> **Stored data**
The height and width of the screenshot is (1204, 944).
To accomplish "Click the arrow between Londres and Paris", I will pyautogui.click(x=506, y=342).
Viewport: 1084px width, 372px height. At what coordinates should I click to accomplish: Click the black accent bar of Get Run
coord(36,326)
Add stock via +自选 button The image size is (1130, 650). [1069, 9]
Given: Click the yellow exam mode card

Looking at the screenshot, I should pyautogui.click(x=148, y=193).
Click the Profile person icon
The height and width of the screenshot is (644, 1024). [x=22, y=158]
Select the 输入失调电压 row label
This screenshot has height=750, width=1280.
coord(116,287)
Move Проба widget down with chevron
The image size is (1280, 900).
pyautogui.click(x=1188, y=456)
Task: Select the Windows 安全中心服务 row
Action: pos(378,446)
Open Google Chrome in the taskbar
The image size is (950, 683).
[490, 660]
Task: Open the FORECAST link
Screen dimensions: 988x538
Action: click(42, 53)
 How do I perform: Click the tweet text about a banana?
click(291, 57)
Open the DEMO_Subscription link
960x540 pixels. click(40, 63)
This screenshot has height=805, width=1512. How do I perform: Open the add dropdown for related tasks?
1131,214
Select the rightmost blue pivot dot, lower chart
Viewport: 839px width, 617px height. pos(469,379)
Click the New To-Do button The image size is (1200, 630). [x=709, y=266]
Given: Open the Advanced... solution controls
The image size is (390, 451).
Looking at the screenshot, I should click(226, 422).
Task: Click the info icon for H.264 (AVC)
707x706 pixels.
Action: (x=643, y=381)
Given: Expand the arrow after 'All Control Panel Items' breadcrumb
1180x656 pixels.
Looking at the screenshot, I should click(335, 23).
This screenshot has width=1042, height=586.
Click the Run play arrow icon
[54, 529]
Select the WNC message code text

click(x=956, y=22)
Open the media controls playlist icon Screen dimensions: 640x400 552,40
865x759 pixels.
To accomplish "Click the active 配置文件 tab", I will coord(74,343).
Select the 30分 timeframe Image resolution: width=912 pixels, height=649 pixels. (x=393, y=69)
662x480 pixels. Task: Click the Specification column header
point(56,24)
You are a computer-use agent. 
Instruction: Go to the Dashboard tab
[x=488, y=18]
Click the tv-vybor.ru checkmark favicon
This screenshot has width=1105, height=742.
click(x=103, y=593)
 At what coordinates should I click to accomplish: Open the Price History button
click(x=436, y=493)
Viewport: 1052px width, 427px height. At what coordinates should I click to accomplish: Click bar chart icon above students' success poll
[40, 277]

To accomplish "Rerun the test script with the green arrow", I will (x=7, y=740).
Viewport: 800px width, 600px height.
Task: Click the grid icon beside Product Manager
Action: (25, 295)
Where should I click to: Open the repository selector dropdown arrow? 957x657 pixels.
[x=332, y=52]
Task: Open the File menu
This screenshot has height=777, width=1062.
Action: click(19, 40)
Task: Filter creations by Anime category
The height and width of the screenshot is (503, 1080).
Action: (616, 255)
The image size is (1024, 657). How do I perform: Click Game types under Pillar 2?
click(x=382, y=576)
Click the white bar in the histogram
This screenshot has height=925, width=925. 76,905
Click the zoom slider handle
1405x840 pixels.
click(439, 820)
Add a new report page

> **Your goal**
Send back every record, precisely as written.

> **Your solution**
The height and width of the screenshot is (1204, 944).
To accomplish "Click the arrow between Londres and Paris", I will pyautogui.click(x=506, y=342).
Viewport: 1084px width, 372px height. At what coordinates should I click to accomplish: Click the black accent bar of Get Run
coord(36,326)
Add stock via +自选 button The image size is (1130, 650). [1069, 9]
Given: Click the yellow exam mode card

Looking at the screenshot, I should pyautogui.click(x=148, y=193).
Click the Profile person icon
The height and width of the screenshot is (644, 1024). [x=22, y=158]
Select the 输入失调电压 row label
This screenshot has height=750, width=1280.
coord(116,287)
Move Проба widget down with chevron
The image size is (1280, 900).
pyautogui.click(x=1188, y=456)
Task: Select the Windows 安全中心服务 row
Action: pos(378,446)
Open Google Chrome in the taskbar
The image size is (950, 683).
[490, 660]
Task: Open the FORECAST link
Screen dimensions: 988x538
Action: click(42, 53)
 How do I perform: Click the tweet text about a banana?
click(291, 57)
Open the DEMO_Subscription link
960x540 pixels. click(40, 63)
This screenshot has height=805, width=1512. How do I perform: Open the add dropdown for related tasks?
1131,214
Select the rightmost blue pivot dot, lower chart
Viewport: 839px width, 617px height. pos(469,379)
Click the New To-Do button The image size is (1200, 630). [x=709, y=266]
Given: Open the Advanced... solution controls
The image size is (390, 451).
Looking at the screenshot, I should click(226, 422).
Task: Click the info icon for H.264 (AVC)
707x706 pixels.
Action: (x=643, y=381)
Given: Expand the arrow after 'All Control Panel Items' breadcrumb
1180x656 pixels.
Looking at the screenshot, I should click(335, 23).
This screenshot has width=1042, height=586.
Click the Run play arrow icon
[54, 529]
Select the WNC message code text

click(x=956, y=22)
Open the media controls playlist icon Screen dimensions: 640x400 552,40
865x759 pixels.
To accomplish "Click the active 配置文件 tab", I will coord(74,343).
Select the 30分 timeframe Image resolution: width=912 pixels, height=649 pixels. (x=393, y=69)
662x480 pixels. Task: Click the Specification column header
point(56,24)
You are a computer-use agent. 
Instruction: Go to the Dashboard tab
[x=488, y=18]
Click the tv-vybor.ru checkmark favicon
This screenshot has width=1105, height=742.
click(x=103, y=593)
 At what coordinates should I click to accomplish: Open the Price History button
click(x=436, y=493)
Viewport: 1052px width, 427px height. At what coordinates should I click to accomplish: Click bar chart icon above students' success poll
[40, 277]

To accomplish "Rerun the test script with the green arrow", I will (x=7, y=740).
Viewport: 800px width, 600px height.
Task: Click the grid icon beside Product Manager
Action: (25, 295)
Where should I click to: Open the repository selector dropdown arrow? 957x657 pixels.
[x=332, y=52]
Task: Open the File menu
This screenshot has height=777, width=1062.
Action: click(19, 40)
Task: Filter creations by Anime category
The height and width of the screenshot is (503, 1080).
Action: (616, 255)
The image size is (1024, 657). How do I perform: Click Game types under Pillar 2?
click(x=382, y=576)
Click the white bar in the histogram
This screenshot has height=925, width=925. 76,905
Click the zoom slider handle
1405x840 pixels.
click(439, 820)
Add a new report page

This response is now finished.